LaMalfa won over Reed to replace longtime U.S. Rep. Wally Herger, who retired from office.
Final state and federal office candidate lists will be certified March 27.
With Reed not on the ballot to split the Democratic vote and Levine’s strength as a candidate not immediately apparent, both Hall and LaMalfa stand poised to gain the highest number of votes in California’s “top two” primary system.
If that happens, they would then face each other in what could turn out to be an ideological showdown in the November general elections.
“We feel he’s very well-positioned,” Gilliard said of LaMalfa, a fourth-generation farmer. “His philosophy doesn’t change from election to election. He’s very consistent, very much attuned to the voters he represents.”
Hall, a nonprofit leader for many years who has worked with environmental protection issues most of her life, disagrees. She was endorsed earlier this month by the state Democratic Party.
“I have no problem with a moderate Republican who is willing to compromise,” Hall said.
“But now, we have a representative who is stuck on ideology, who wants to repeal the Affordable Care Act, who is against food stamps, who voted against the budget and who doesn’t want to extend unemployment insurance.
“All of these positions are harming seniors and working families and are not helpful to constituents nor the country,” Hall said.
According to Hall’s campaign website, she is a “Social Progressive, Fiscal Moderate.” Gilliard, however, disputed Hall’s assessment.

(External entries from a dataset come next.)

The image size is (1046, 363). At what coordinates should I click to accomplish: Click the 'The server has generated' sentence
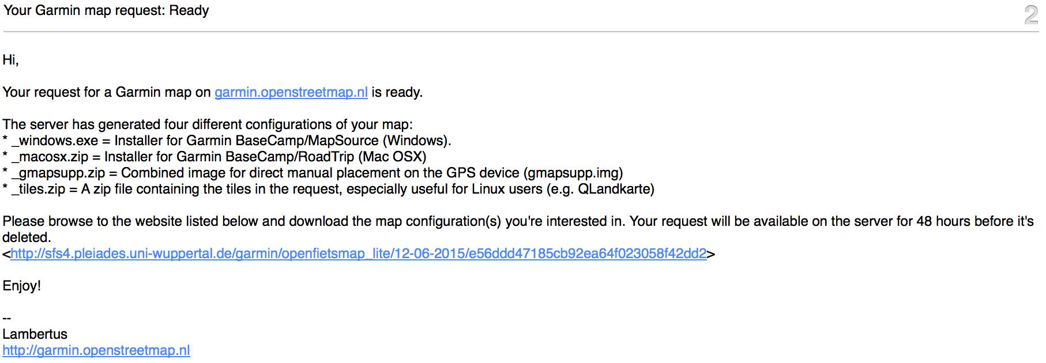208,124
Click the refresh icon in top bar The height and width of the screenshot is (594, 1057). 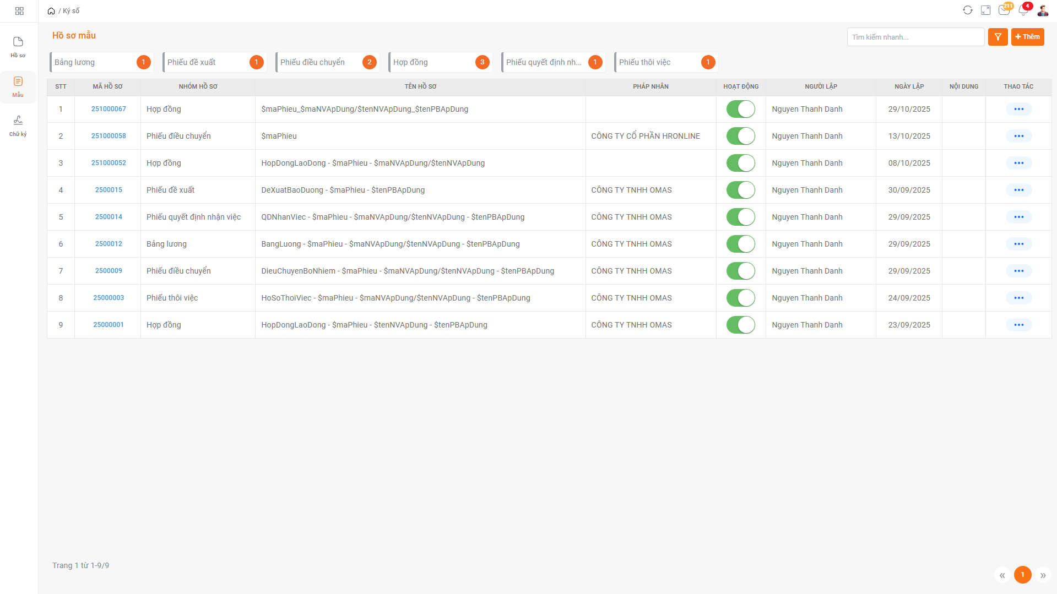tap(967, 10)
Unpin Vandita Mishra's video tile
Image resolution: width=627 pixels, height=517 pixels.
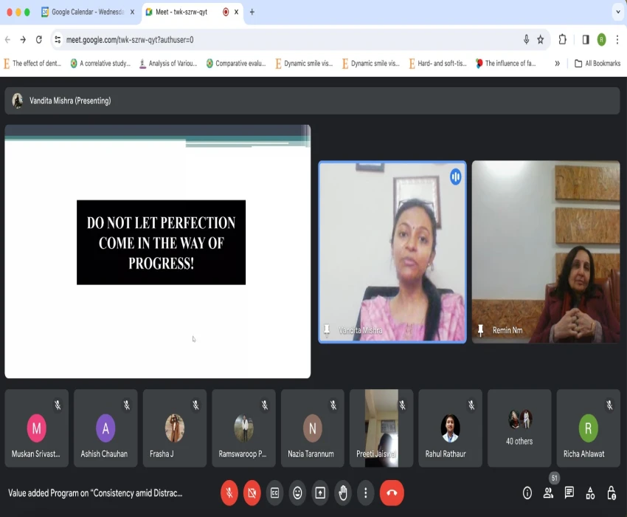click(x=327, y=330)
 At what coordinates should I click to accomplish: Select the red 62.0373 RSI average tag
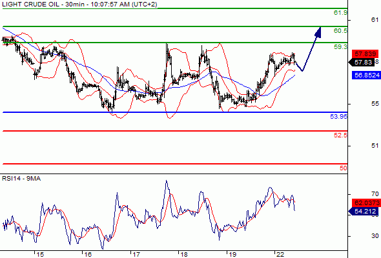click(366, 203)
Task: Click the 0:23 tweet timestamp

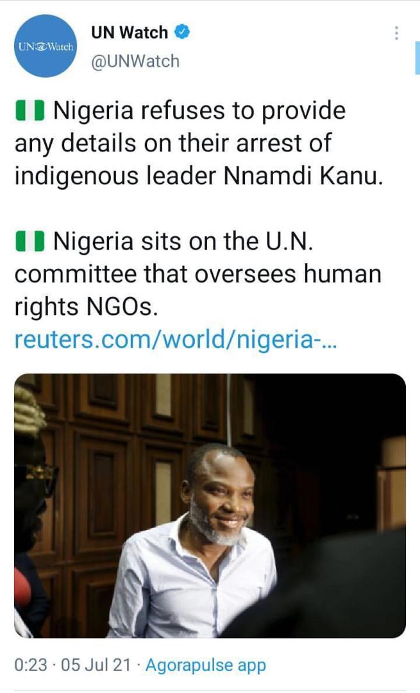Action: click(31, 665)
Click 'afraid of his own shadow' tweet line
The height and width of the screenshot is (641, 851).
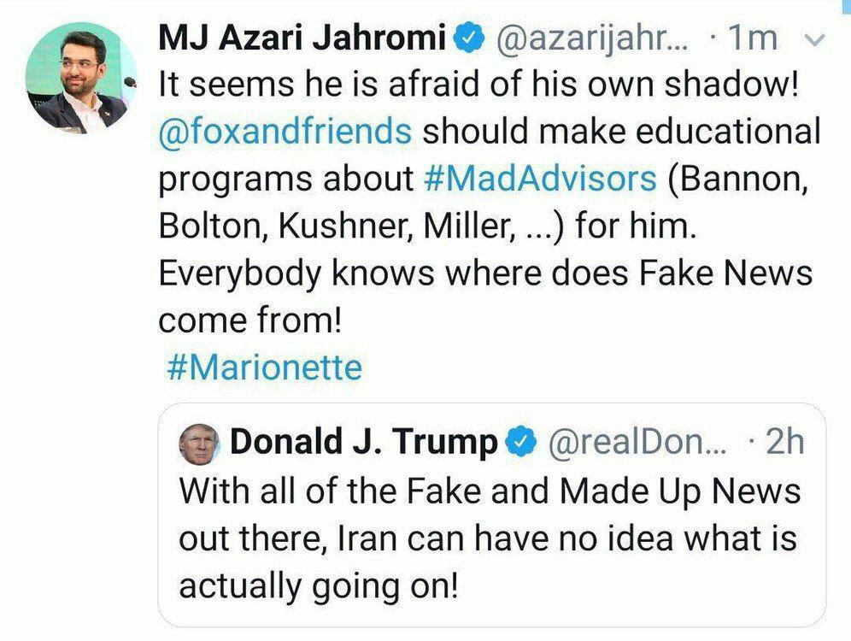tap(478, 85)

“Doug’s philosophy is very much in tune with a majority of voters,” he said. “He believes in limited government, an economy that focuses on growing jobs, and he knows that water (supply) is a very big issue.

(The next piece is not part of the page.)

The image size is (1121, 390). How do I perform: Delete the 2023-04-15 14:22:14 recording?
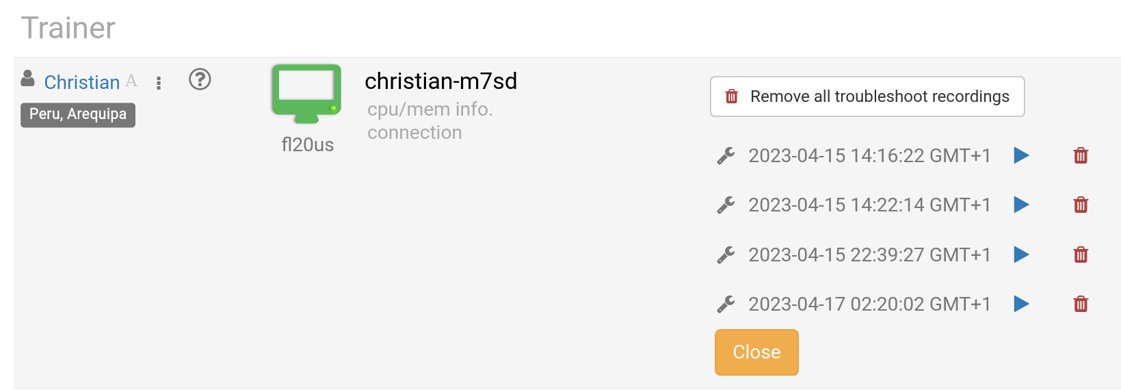(x=1081, y=205)
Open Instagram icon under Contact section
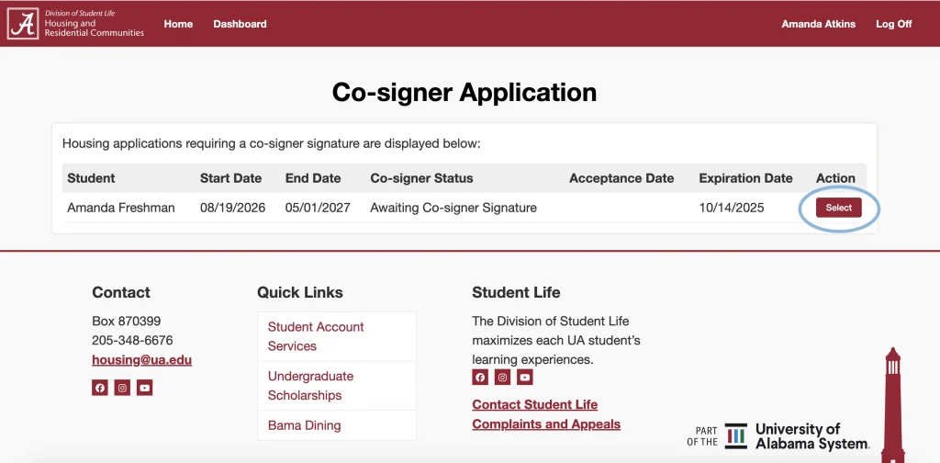This screenshot has height=463, width=940. pyautogui.click(x=122, y=388)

“He is working on a bipartisan approach to building a new reservoir that will be serving Siskiyou and Shasta counties,” Gilliard added. “That is going through Congress right now.”
As to the Affordable Care Act, or Obamacare, LaMalfa is opposed to it, Gilliard said, adding, “He believes the health care system needs reform; it just didn’t need to be taken over by the federal government.”

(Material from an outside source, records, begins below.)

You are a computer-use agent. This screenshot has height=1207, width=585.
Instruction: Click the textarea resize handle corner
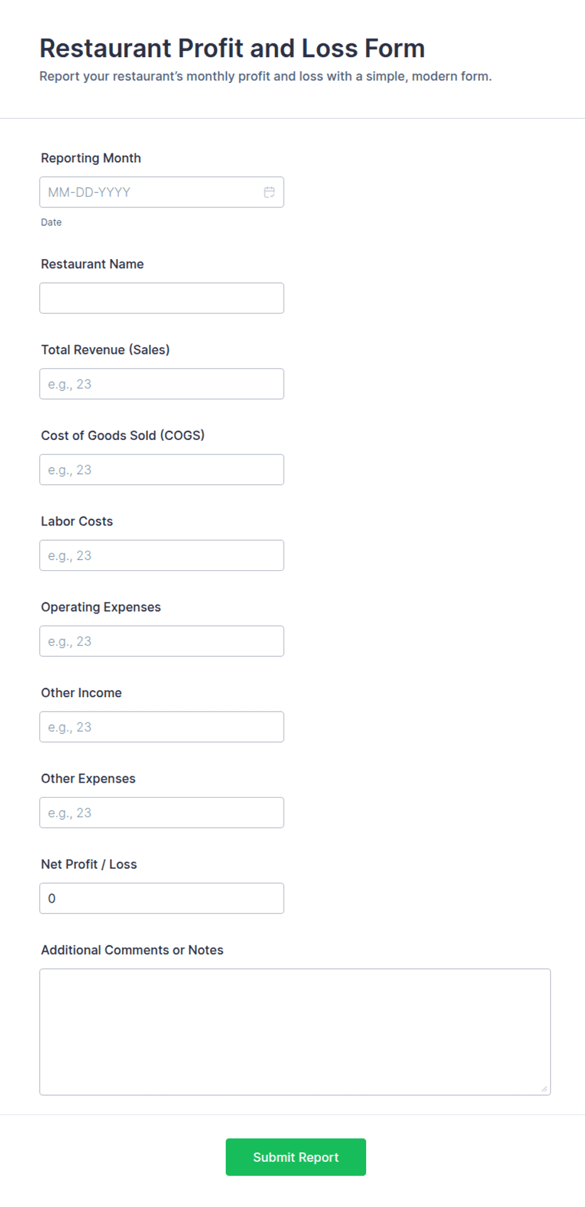pos(544,1089)
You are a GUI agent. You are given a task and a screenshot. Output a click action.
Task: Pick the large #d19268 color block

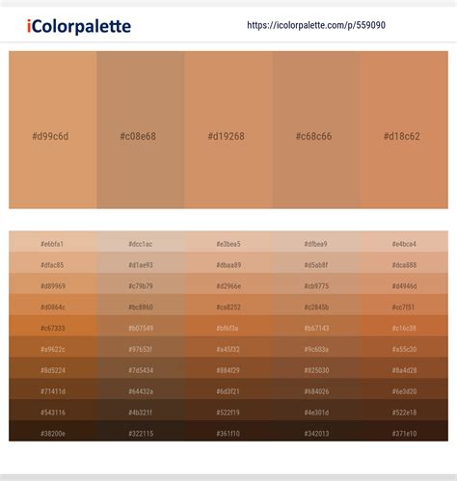pos(229,130)

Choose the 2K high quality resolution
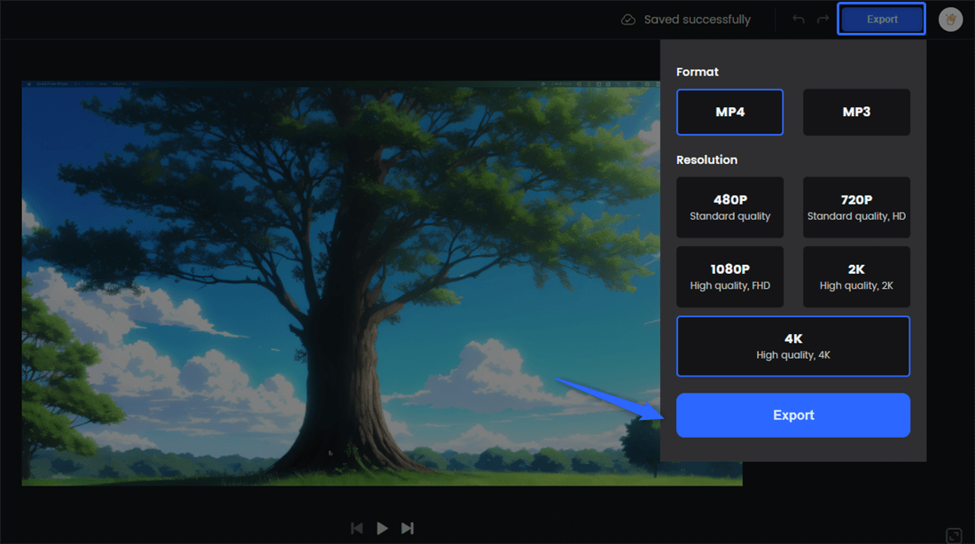856,276
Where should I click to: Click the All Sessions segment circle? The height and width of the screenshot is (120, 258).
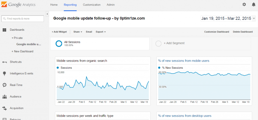[59, 44]

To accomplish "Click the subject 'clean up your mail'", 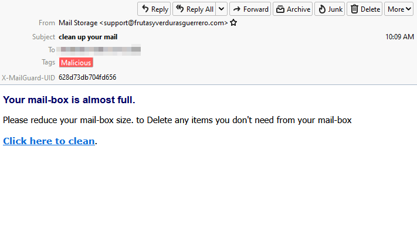I will (x=88, y=37).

He is not in favor of “taxing small businesses” to provide health insurance because they will no longer be able to hire new people, Gilliard said.
He added that LaMalfa was not against all food stamps but felt that the program had grown too big and that people were abusing it.
“He’s not against them (food stamps) for the truly needy,” he said.
Gilliard said the congressman didn’t feel the president’s budget adequately dealt with the long-term debt issue.
“He’s for limiting government, only spending on things that are really important,” Gilliard said.
LaMalfa voted against extending unemployment benefits because “it was time to stop (extending it) — it was creating a permanent class of people no longer looking for work, totally dependent on government for their income,” Gilliard said.
With the two candidates already brandishing swords, fundraising could play a big role in the contest. Hall said she will have raised $80,000 by the end of the current quarter.
Gilliard said LaMalfa, who expects to be one of the two top vote-getters in the primary, will focus on fundraising closer to the November general elections.